For us at Linchpin that implies that risk assets are strongly underpinned. Equity markets’ total market capitalisation stands at 0.57 (again, thank you CrossBorder Capital) of overall liquidity relative to a long-term average of 0.51, with peaks of 0.85 during the dotcom bubble and 0.71 just before the GFC. Valuations may be high but they are not yet in bubble territory.


However, it raises the questions why the authorities are still being so generous and what happens when they stop. Does the explanation go back to the root of the problem in March 2020, when there was an acute shortage of high quality collateral to back short-term credit markets (see Linchpin articles passim)? Are they erring on the side of safety for political reasons? Are they looking to generate some inflation to reduce the real value of their debts?

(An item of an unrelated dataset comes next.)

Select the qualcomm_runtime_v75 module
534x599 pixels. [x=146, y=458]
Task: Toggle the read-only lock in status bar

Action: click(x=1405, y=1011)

I think we can discount the third for the moment. There are indeed some increasing signs of inflation but, as after the GFC, they are mainly in monetary assets (housing, equities, Bitcoin) rather than high street inflation. However, the collective memories of institutions like the Federal Reserve and the Bundesbank is quite long enough to be wary of the dangers of excessive inflation.

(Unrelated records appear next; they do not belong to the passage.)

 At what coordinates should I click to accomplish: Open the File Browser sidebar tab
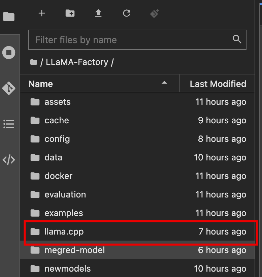[x=9, y=16]
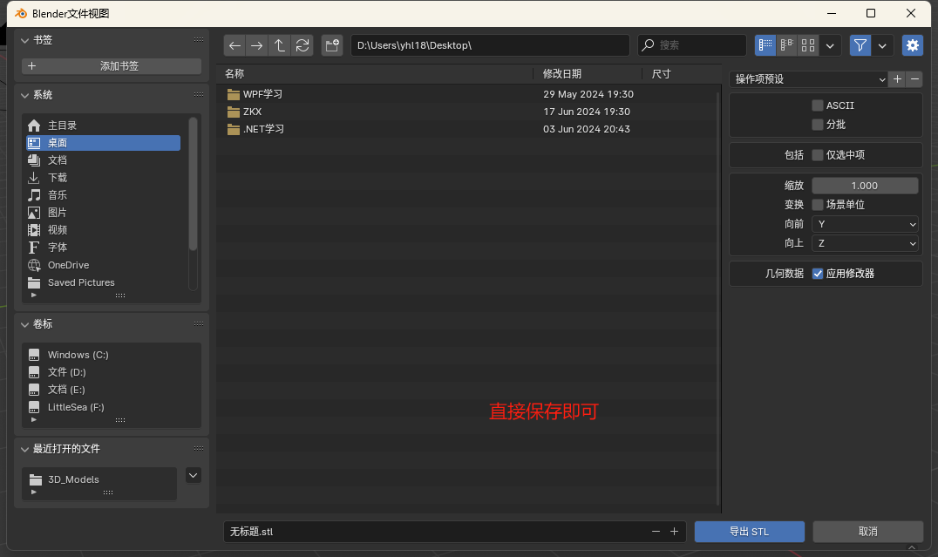Open the file browser settings gear
938x557 pixels.
coord(912,45)
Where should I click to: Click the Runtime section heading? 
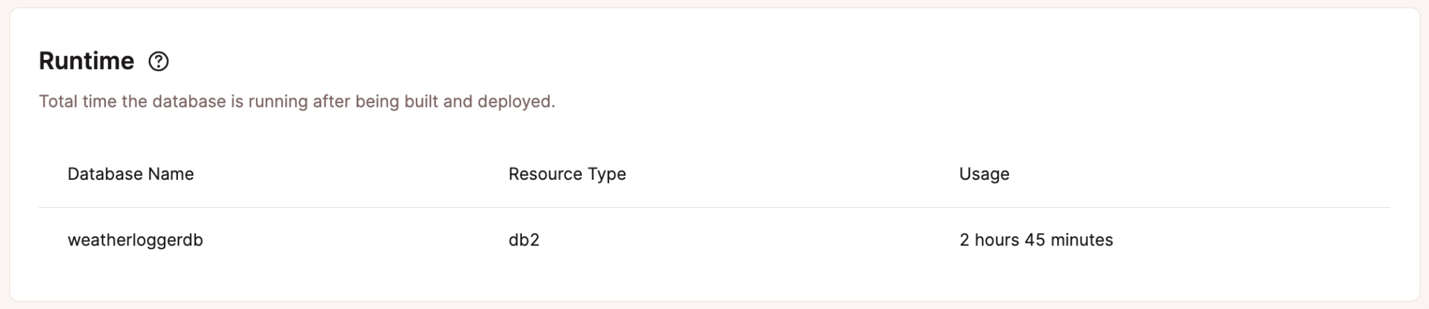pos(87,61)
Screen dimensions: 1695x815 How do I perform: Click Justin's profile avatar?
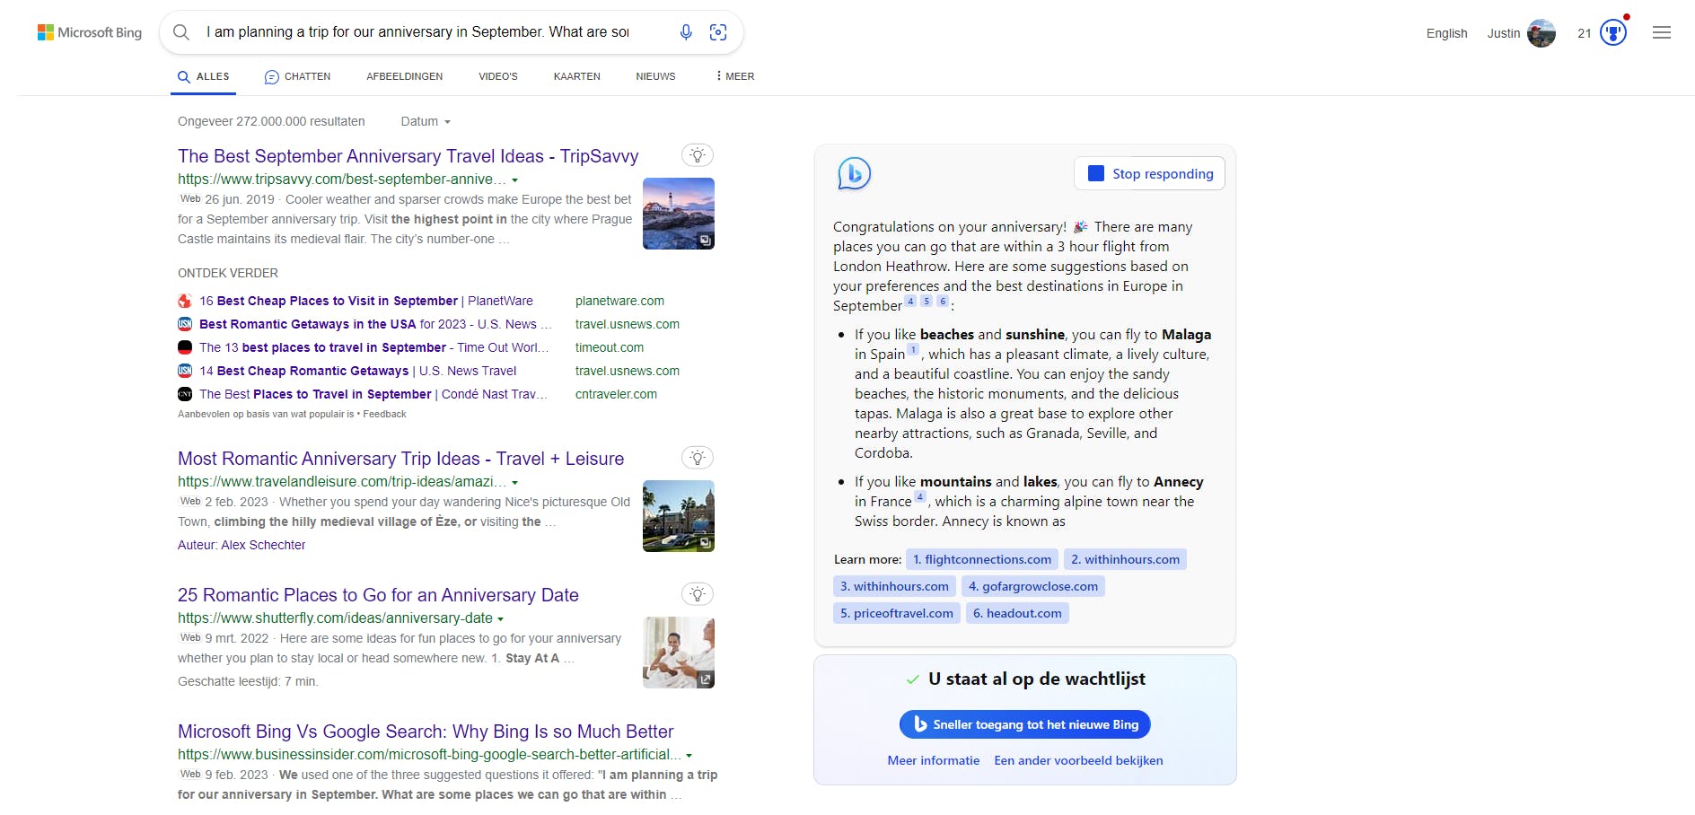1541,33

So I fall back on the first two reasons. Credit markets are not at the centre of investors’ radar-screens at the moment and liquidity is clearly plentiful. But liquidity is not fungible, ie. it often does not flow to where it is wanted and it might not take much for repo markets to freeze up again. However, I suspect the real explanation is the second, that politicians and central banks are (in our view wrongly) terrified the recovery might not happen and have therefore left the taps running.


We shouldn’t be surprised that bond yields have risen as a result. Yield curves always steepen at this point in the economic cycle and term premia a year ago were abnormally low. The question is how much more they will rise. In my view they are not yet sending any signals about inflation but simply reflecting a greater appetite for riskier assets. CrossBorder Capital’s analysis suggests that US ten year Treasuries could reach 2.5% (currently 1.7%), which sounds a reasonable short-term target.

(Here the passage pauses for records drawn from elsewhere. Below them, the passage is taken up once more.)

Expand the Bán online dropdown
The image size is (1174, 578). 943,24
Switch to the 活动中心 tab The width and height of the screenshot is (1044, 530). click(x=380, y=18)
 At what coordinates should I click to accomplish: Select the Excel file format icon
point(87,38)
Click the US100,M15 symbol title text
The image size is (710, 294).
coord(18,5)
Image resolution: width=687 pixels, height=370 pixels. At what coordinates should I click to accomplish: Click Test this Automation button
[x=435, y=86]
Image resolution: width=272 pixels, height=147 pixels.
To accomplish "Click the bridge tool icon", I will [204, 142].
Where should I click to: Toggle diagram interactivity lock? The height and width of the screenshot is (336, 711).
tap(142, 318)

The corollary of greater risk appetite is that money eventually moves out of financial assets into the real economy. It starts with rising bond yields but sooner or later equities also suffer from lower demand. That is why they usually perform better in anticipation of economic recovery rather than the actual event. So at Linchpin we would expect a gradual rolling over of equity indices later this year, driven partly by these fundamentals and partly by the impact on the main equity indices of the growing preference for lower duration cyclicals over the mega-stocks which have dominated the last ten years.


I will finish off with brief comments on China and gold. The PBOC has been markedly less loose than other central banks but its current policy stance is certainly not tight. The economy was first into the pandemic and is likely to be first out. We can see that in rising commodity prices. Even if the trade friction increases, it is now a superpower with influence similar to the US on the world’s economy and markets. Overall investors - despite concerns over human rights, ESG etc - cannot afford to ignore that.


Gold is the dog which is not barking. Owning it has historically been a generally reliable hedge against monetary inflation but in the last nine months the price has declined despite other asset valuations rising. Some will attribute that to the rise in cryptocurrencies which have some (but not all) of the attributes of gold. However, we doubt that five thousand years of humans valuing the glint of gold will disappear so suddenly if monetary inflation continues. CrossBorder Capital’s target price is $2,600.


In summary, it remains a mellow environment for investors, primarily because of the monetary stimulus being exerted. I will make the usual caveat about political events upsetting the apple cart, and I have long argued we are close to a major change in the direction of markets. But, in the short term, it looks like investors should stay invested in risk assets.